First performed by Friedrich Miescher in 1869, DNA isolation uses a mixture of physical and chemical methods to purify samples of DNA.

In the past, DNA isolation involved organic extraction combined with ethanol precipitation. The multiple-day plasmid purification protocol included banding with caesium chloride banding before the plasmid DNA was subjected to dialysis. However, many of the reagents used in these methods were hazardous, and the process overall time consuming.

Nowadays, most molecular biology assays include DNA purification as a standard procedure. There are a range of different kits available for DNA extraction and purification. These can save scientists time and help them optimise their DNA isolation procedures.

DNA purification kits currently on the market use much safer methods and can perform DNA isolation over a shorter time period – an hour or less. Cells are disrupted using detergents, chaotropic salts or alkaline denaturation. The lysate which is created as a result is cleaned via filtration, centrifugation or magnetic clearing. The soluble portion of the lysate is then treated to obtain purified DNA.

The resulting high-quality DNA can be used for a range of downstream applications, including sequencing reactions and multiplex PCR.

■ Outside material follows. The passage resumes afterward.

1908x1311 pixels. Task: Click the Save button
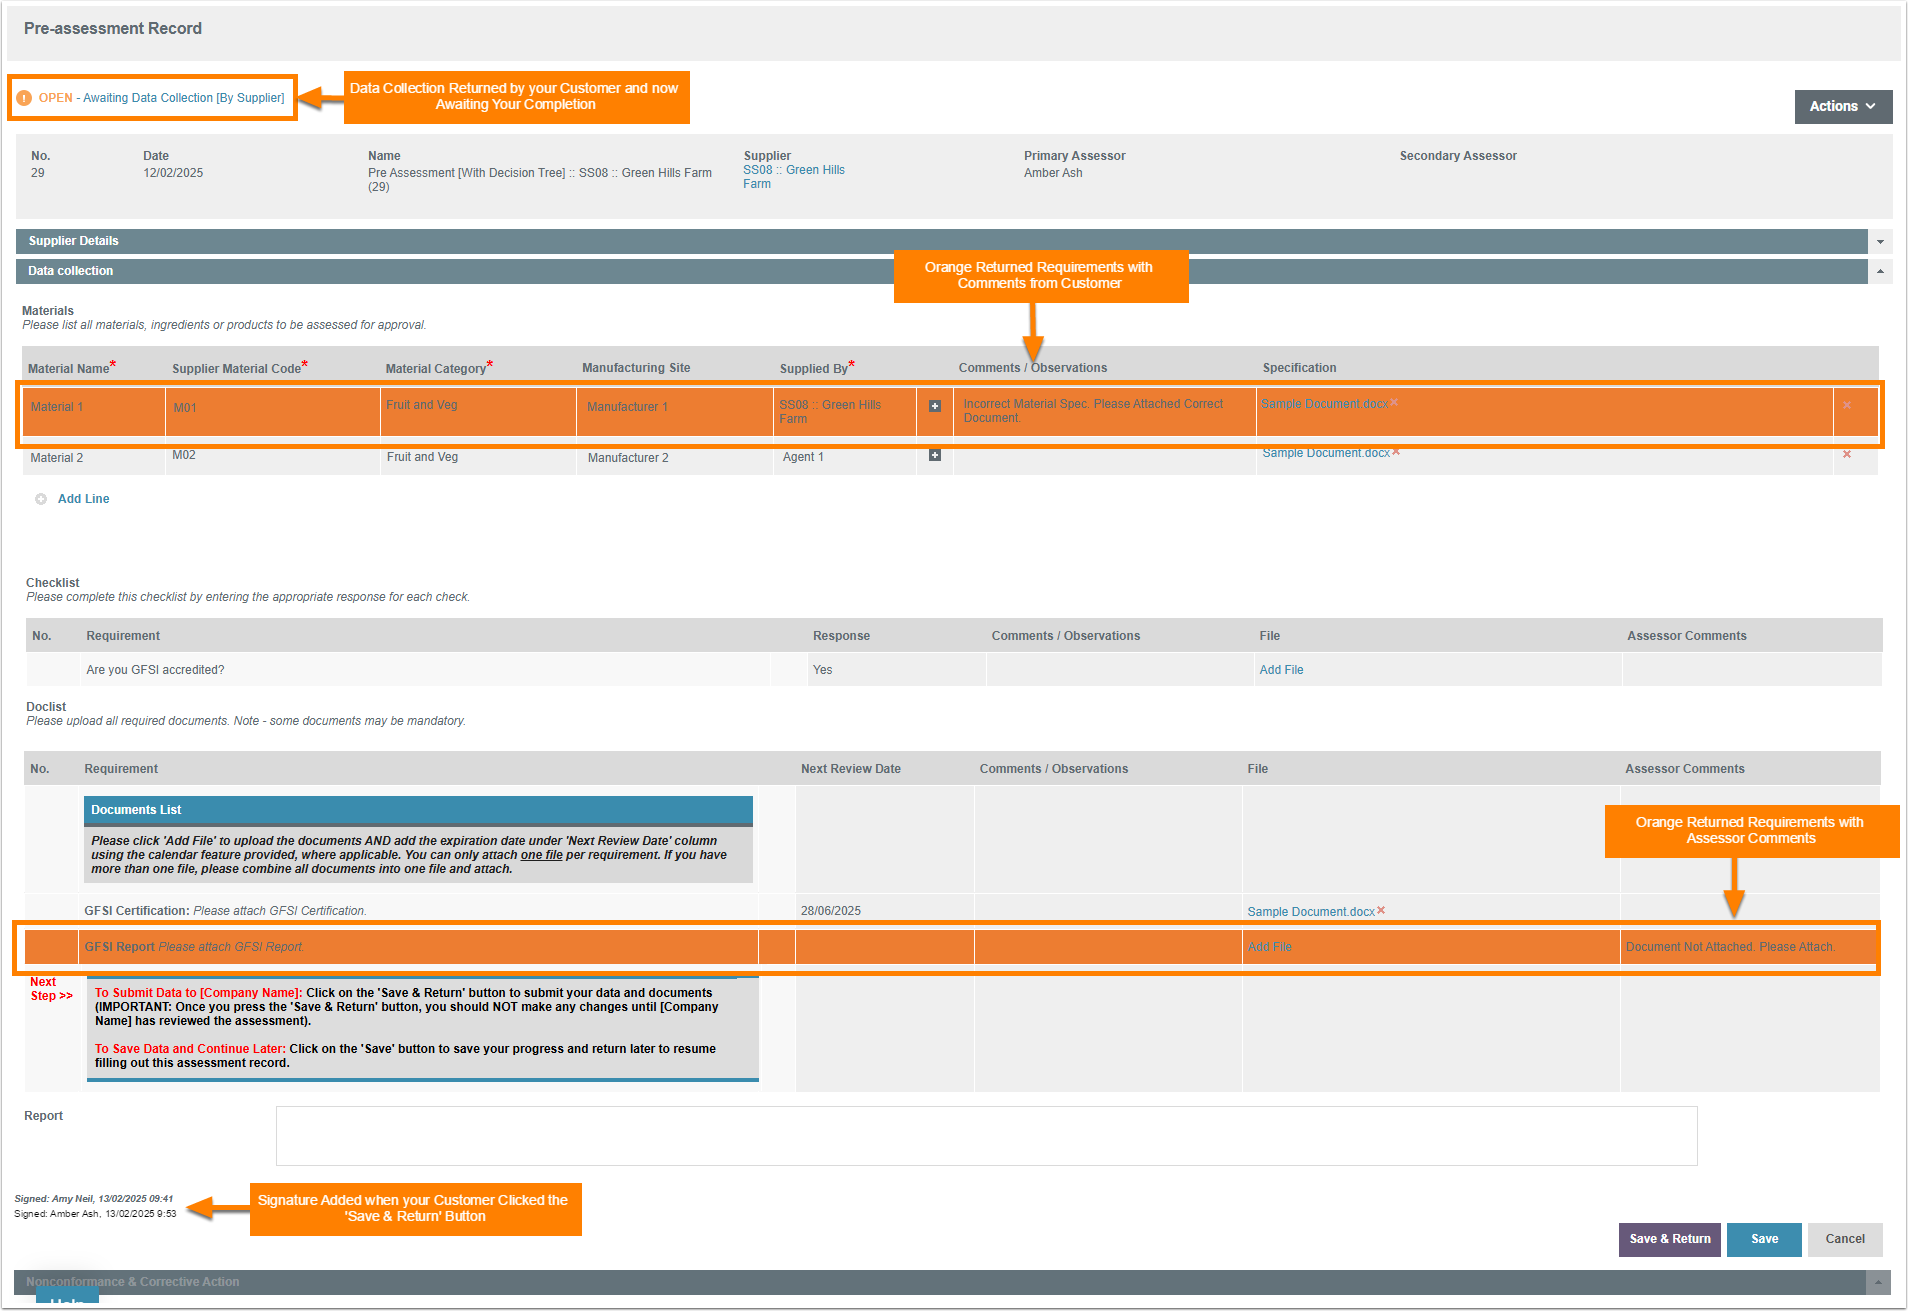click(x=1764, y=1239)
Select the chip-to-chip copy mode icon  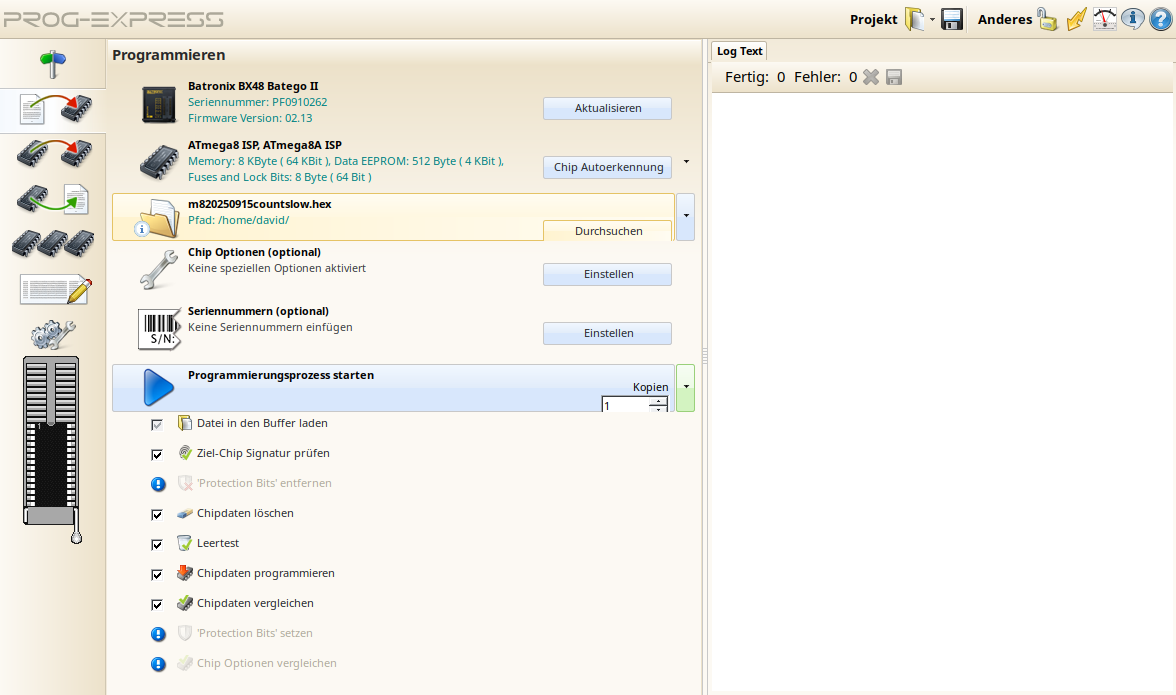pos(53,153)

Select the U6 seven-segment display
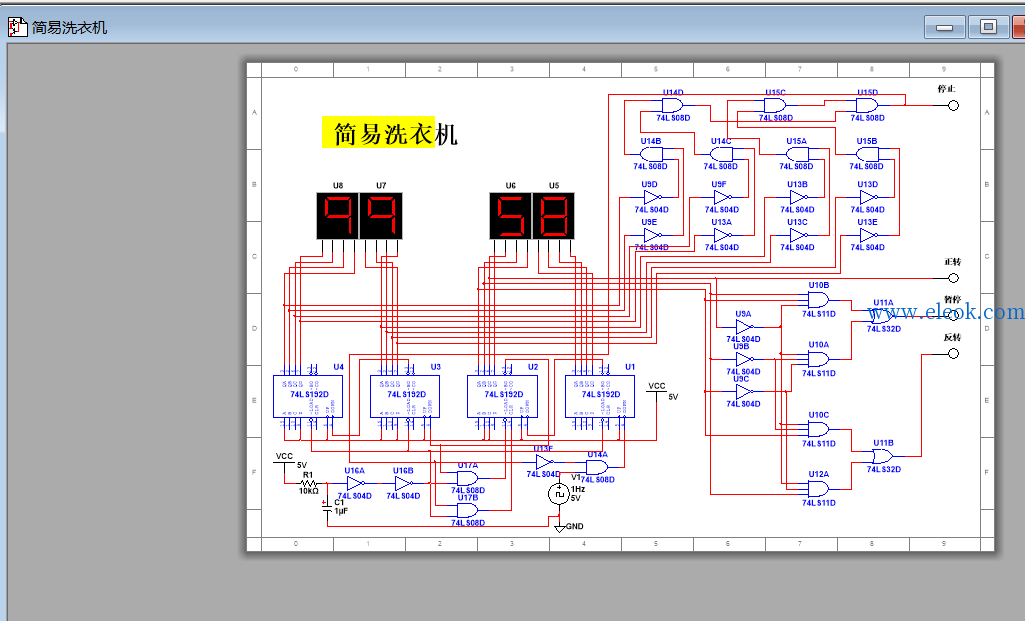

Depending on your tissue or cell samples, you can use chemical treatment, enzymatic digestion or mechanical disruption to lysate the DNA. Removing contaminants from the nucleic acids and using a suitable buffer solution to precipitate the samples will aid the purification of the DNA.

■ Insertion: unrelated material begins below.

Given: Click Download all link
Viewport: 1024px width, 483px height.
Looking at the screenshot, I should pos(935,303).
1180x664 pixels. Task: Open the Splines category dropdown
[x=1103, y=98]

To determine which purification method is best for your DNA sample, you should consider different criteria, from the source organism and starting material to the target nucleic acid, downstream application and, of course, the desired results.

There are a number of genomic and plasmid DNA purification products designed to make the isolation process less time-consuming. These are suitable for wide array of routine molecular biology applications, including high throughput screening.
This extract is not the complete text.